Retype exactly the lines that run from the line with "Die Bibliothek (748, 25)" to the final line of the entries, keeping both ends and nothing else.

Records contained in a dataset

○ ○ ○

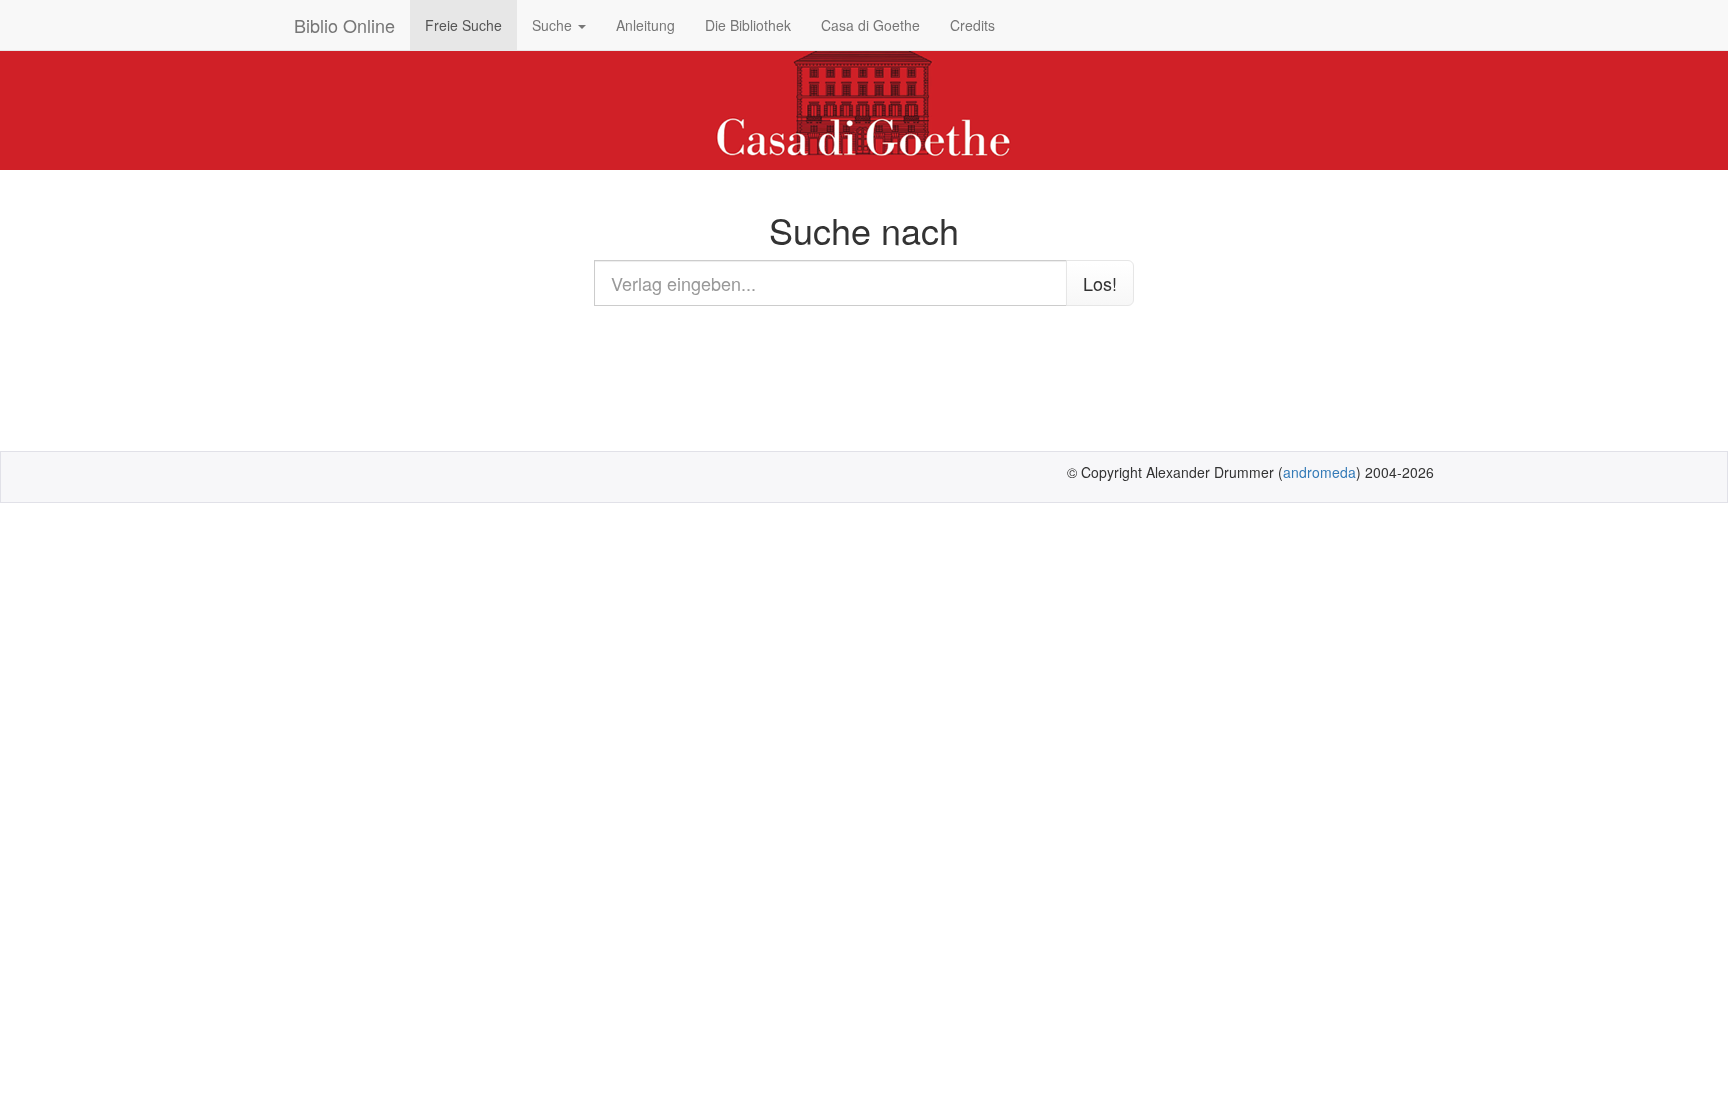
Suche (554, 25)
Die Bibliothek (748, 25)
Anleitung (645, 25)
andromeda (1319, 472)
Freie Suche (463, 25)
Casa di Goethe (870, 25)
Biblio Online (344, 25)
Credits (972, 25)
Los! (1100, 283)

○ ○ ○

Answer area:
Die Bibliothek (748, 25)
Anleitung (645, 25)
andromeda (1319, 472)
Freie Suche (463, 25)
Casa di Goethe (870, 25)
Biblio Online (344, 25)
Credits (972, 25)
Los! (1100, 283)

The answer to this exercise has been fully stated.